Requirement: Copy only the lines between the one containing "How do I perform: Click" and the end of the records, both included, leaving out pictures.
▶
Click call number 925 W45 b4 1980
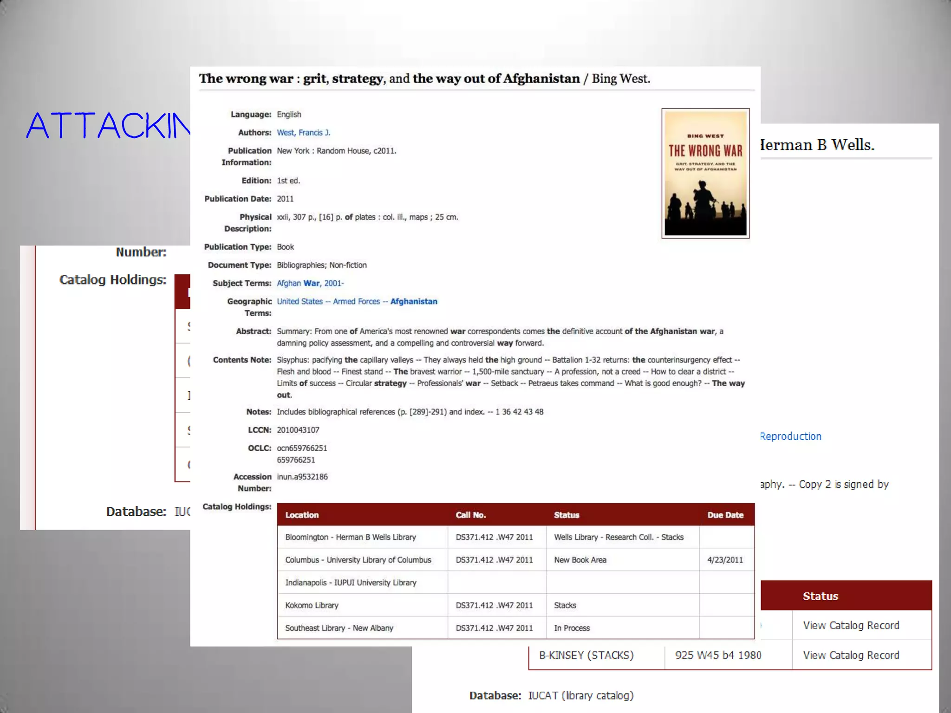Screen dimensions: 951x713 tap(718, 655)
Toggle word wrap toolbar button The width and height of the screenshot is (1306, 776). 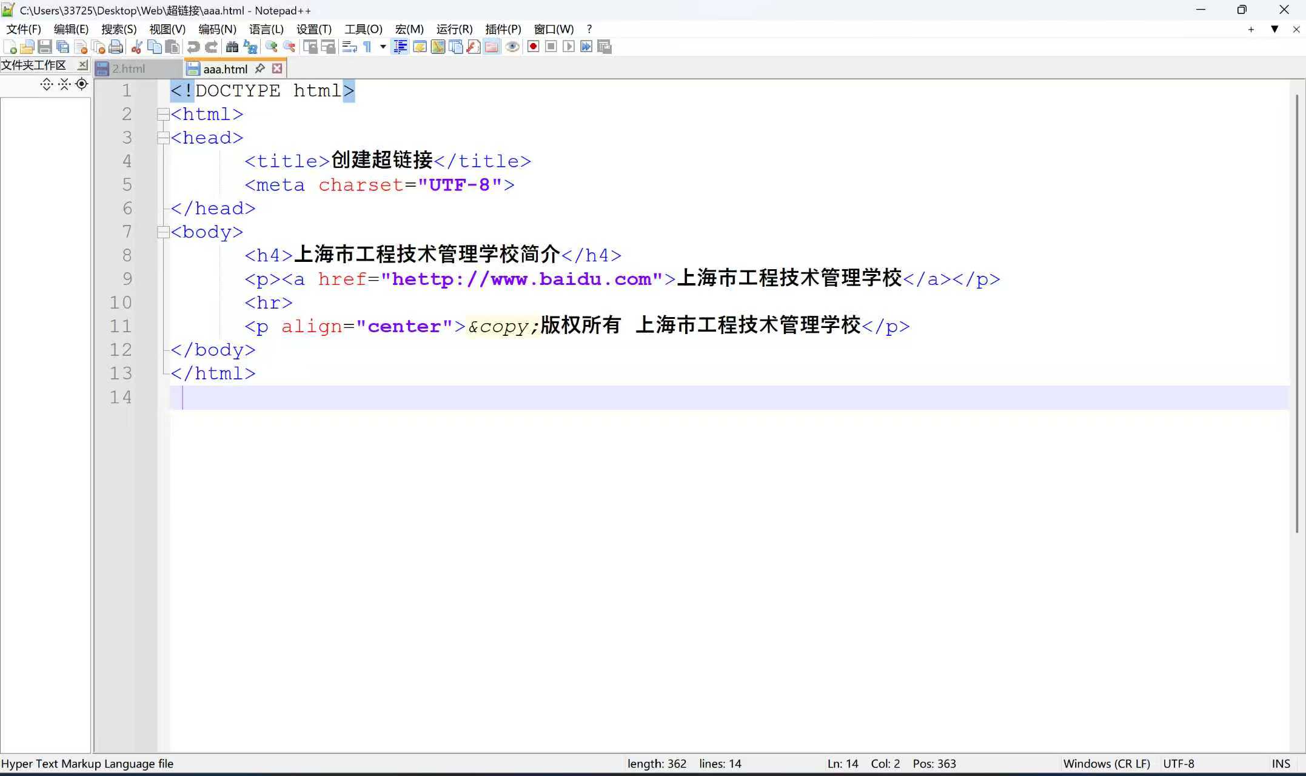pyautogui.click(x=349, y=47)
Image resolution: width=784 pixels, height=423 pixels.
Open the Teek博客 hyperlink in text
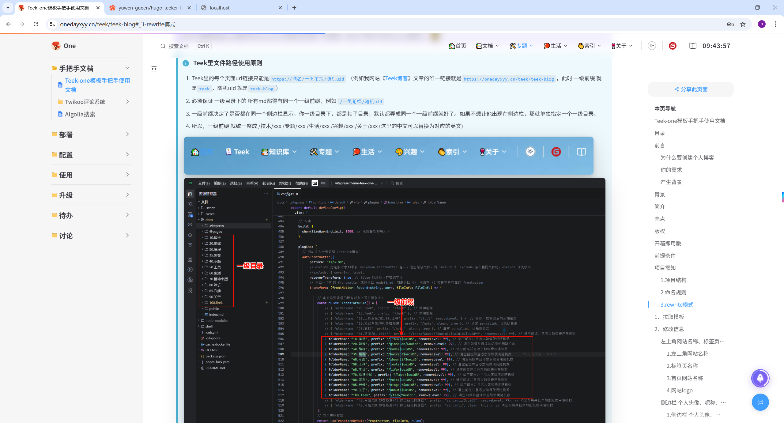pyautogui.click(x=396, y=78)
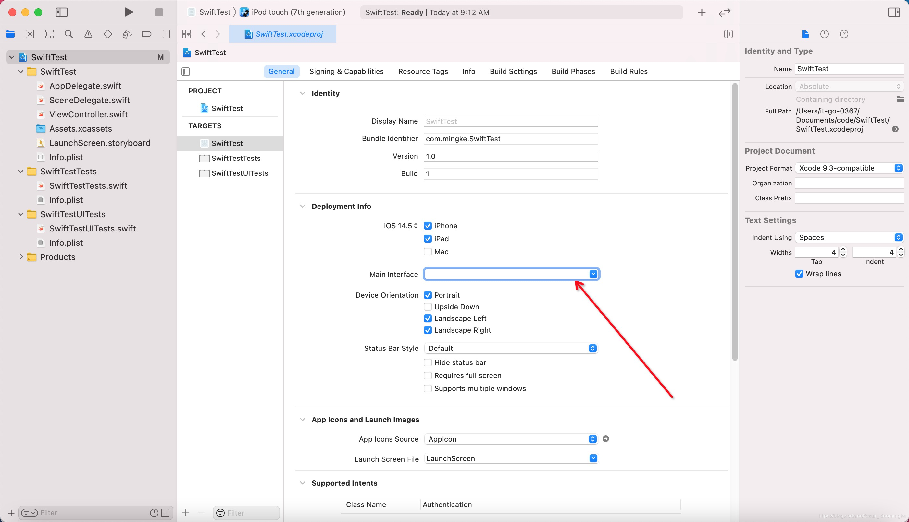Open the Quick Help inspector icon
This screenshot has height=522, width=909.
[844, 34]
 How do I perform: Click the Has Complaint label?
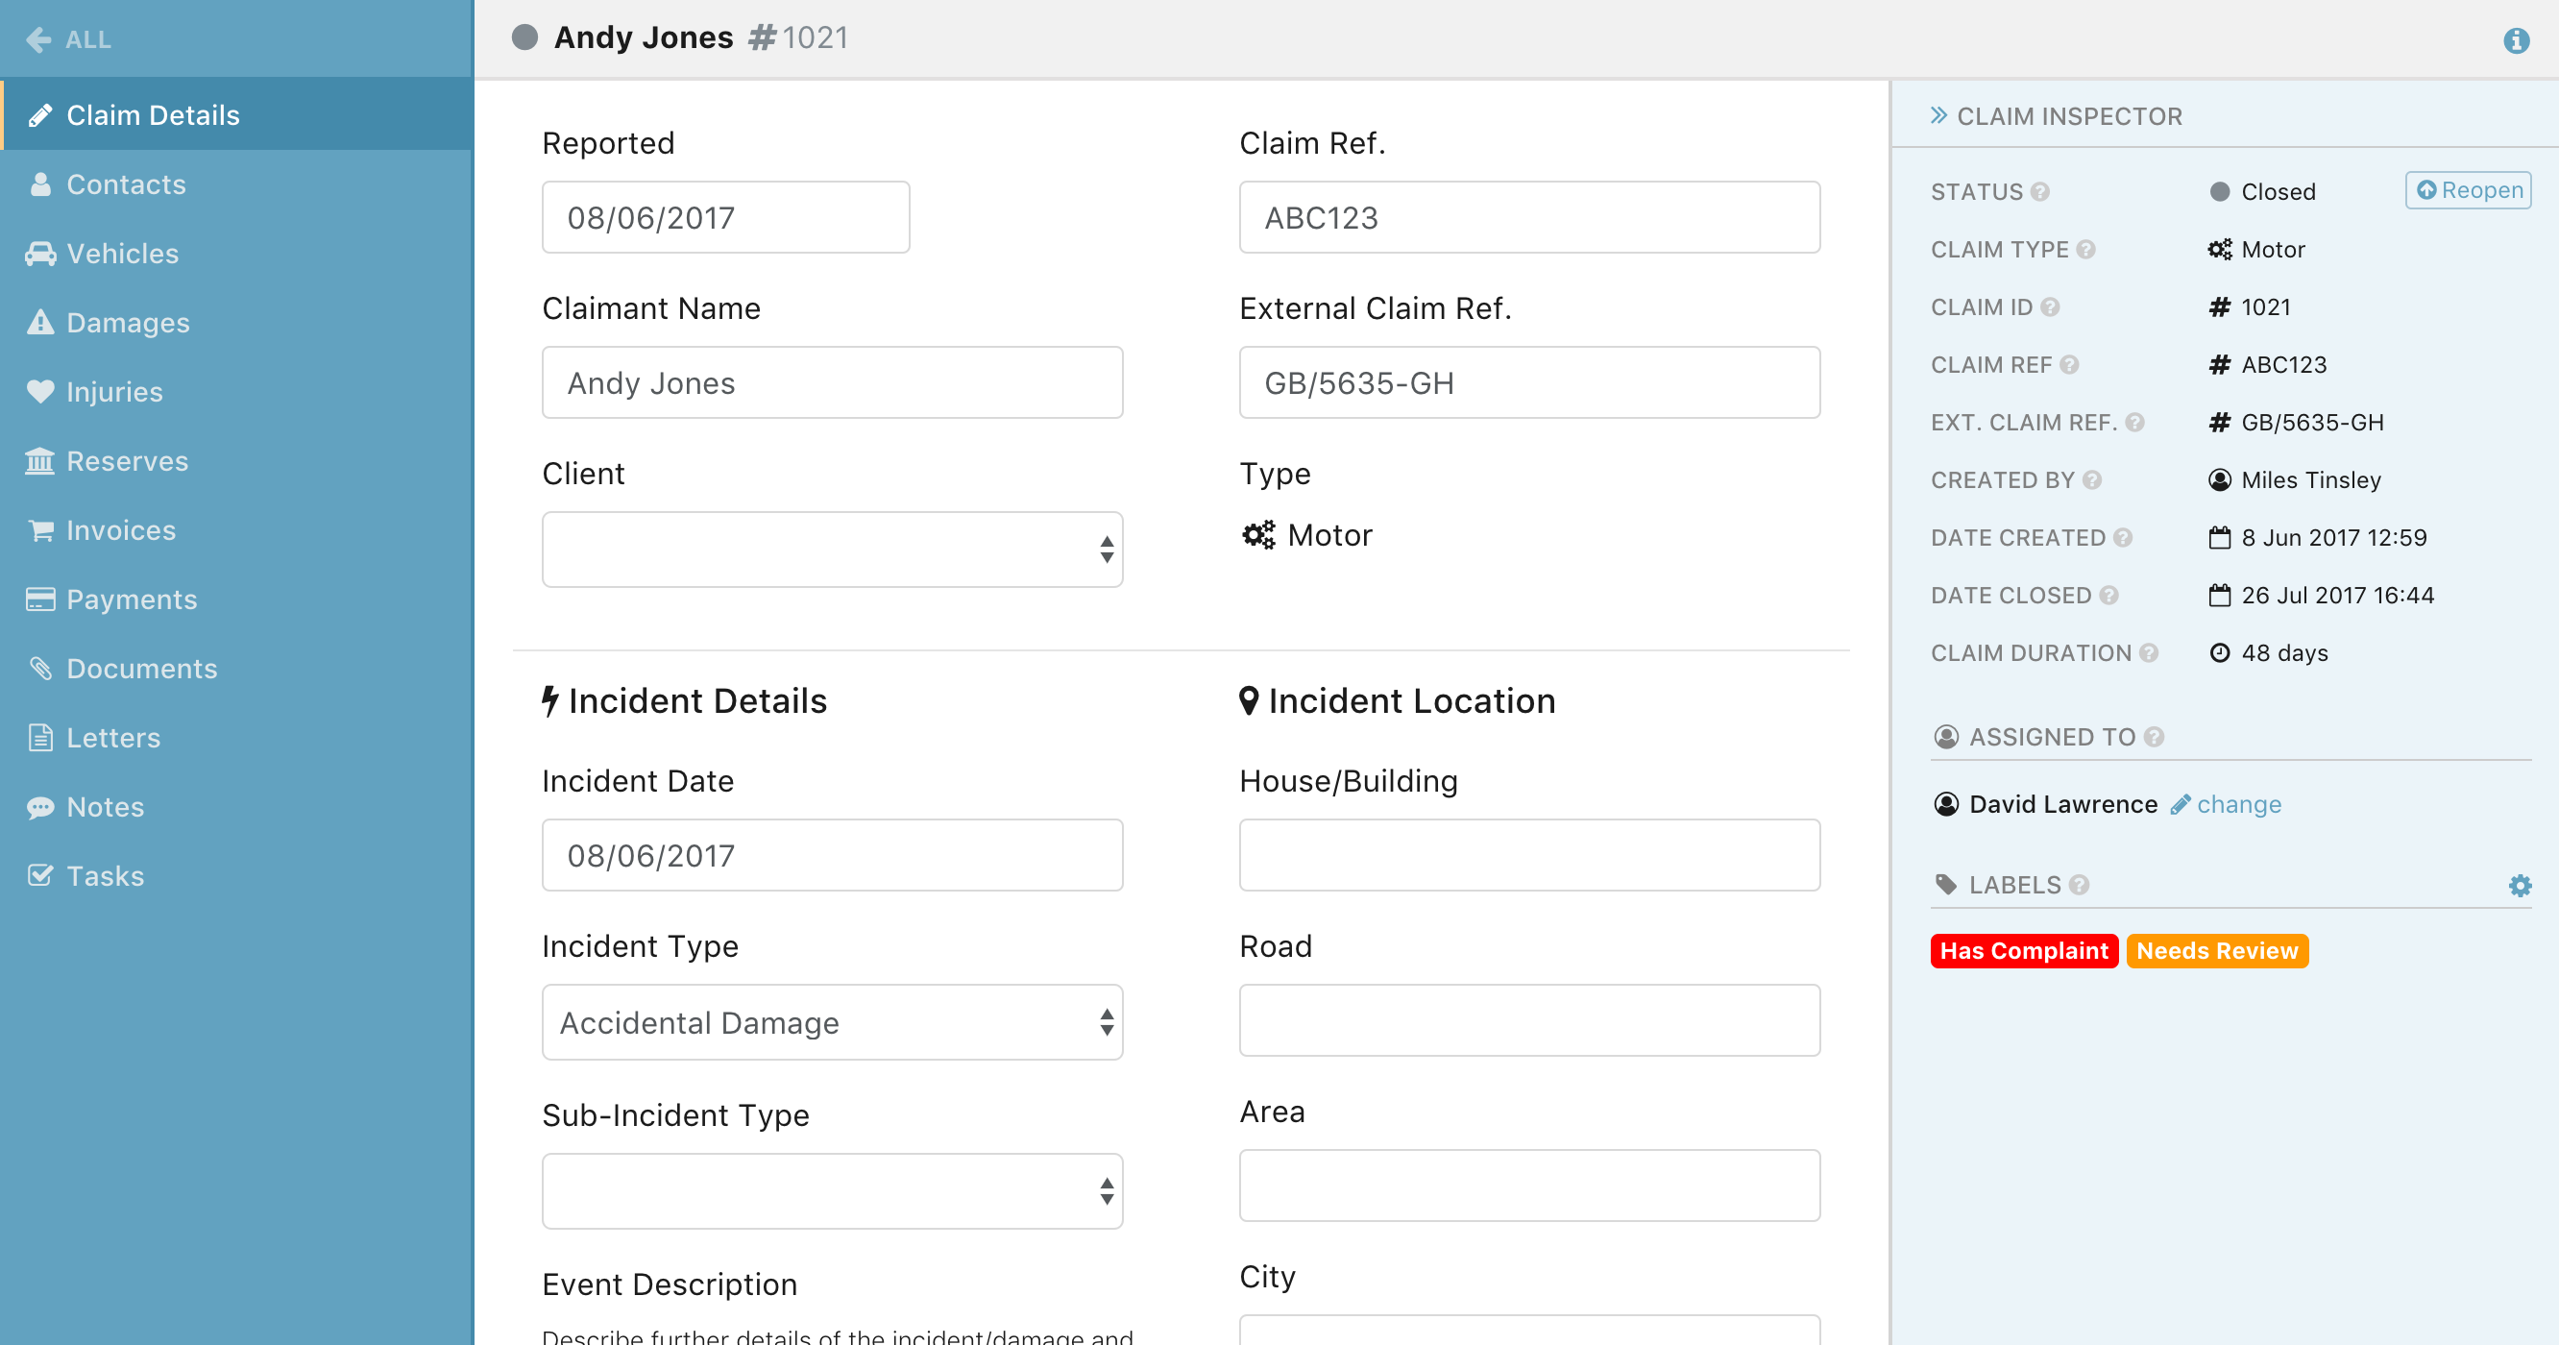2023,951
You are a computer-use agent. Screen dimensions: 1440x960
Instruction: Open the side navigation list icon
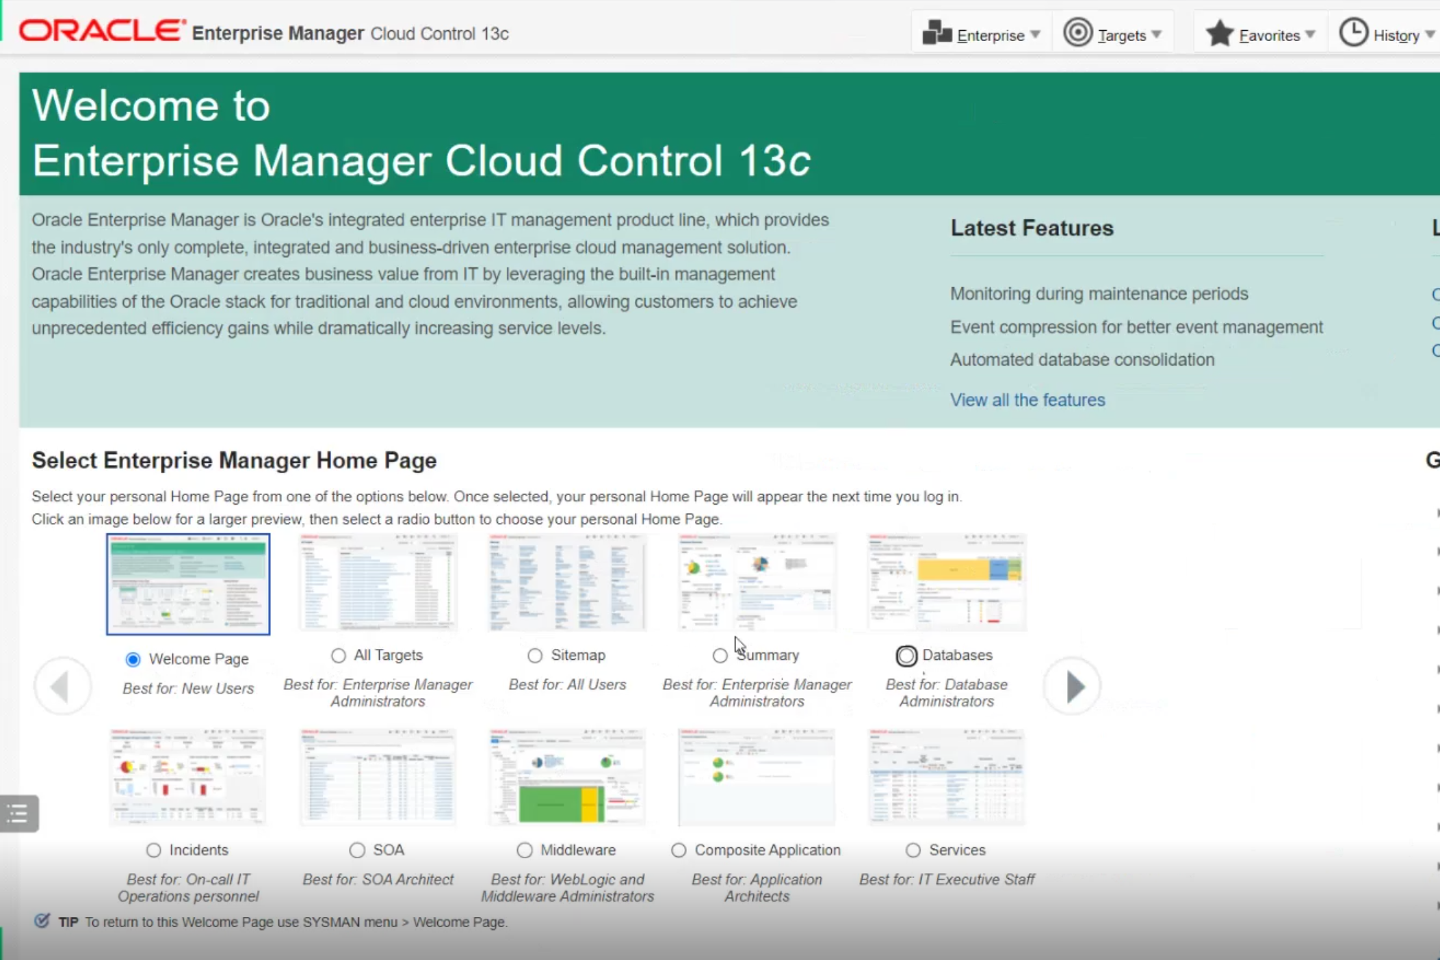click(x=18, y=813)
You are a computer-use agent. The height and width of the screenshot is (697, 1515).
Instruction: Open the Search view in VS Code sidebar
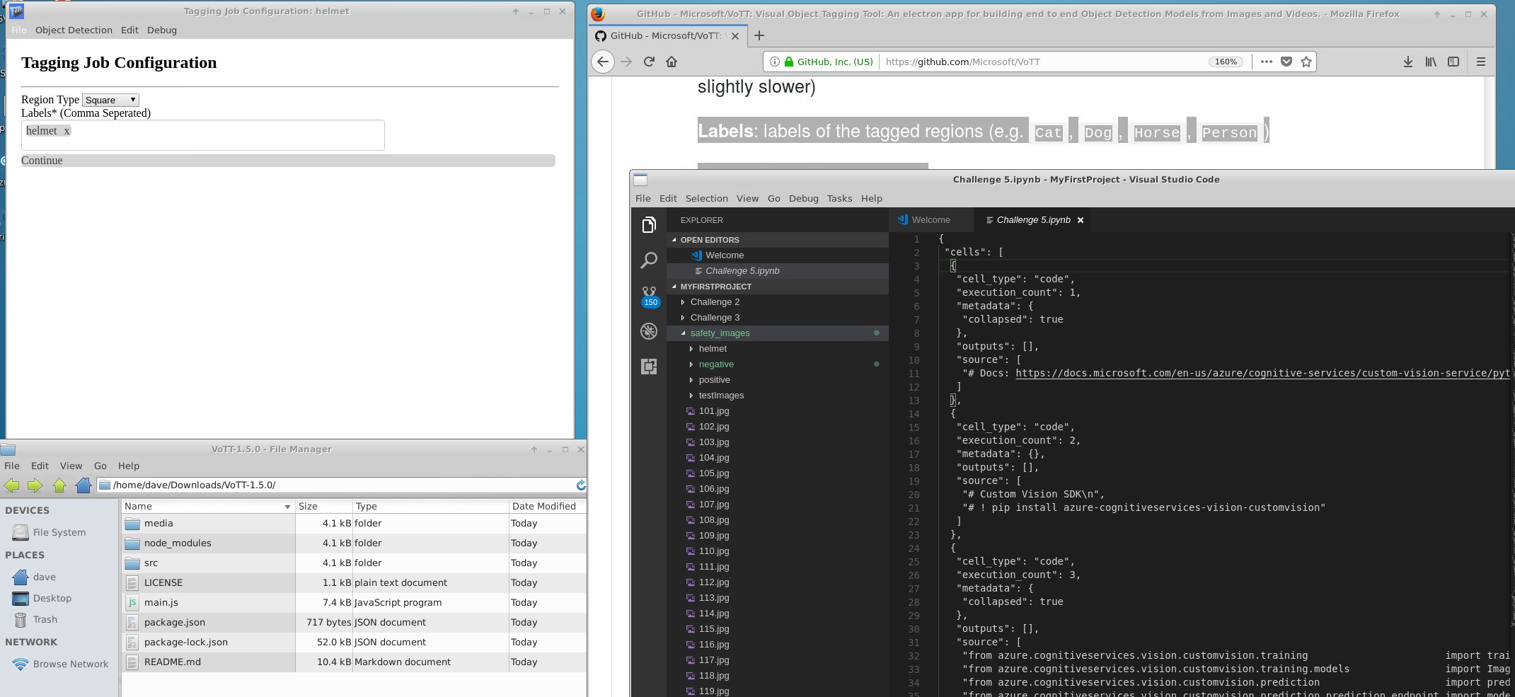coord(649,260)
◀
The completed task:
 How do I perform: Click the Has Complaint label?
2023,951
You are a computer-use agent. Screen dimensions: 1440x960
Instruction: Open the side navigation list icon
click(x=18, y=813)
You are a computer-use agent. The height and width of the screenshot is (697, 1515).
Instruction: Open the Search view in VS Code sidebar
coord(649,260)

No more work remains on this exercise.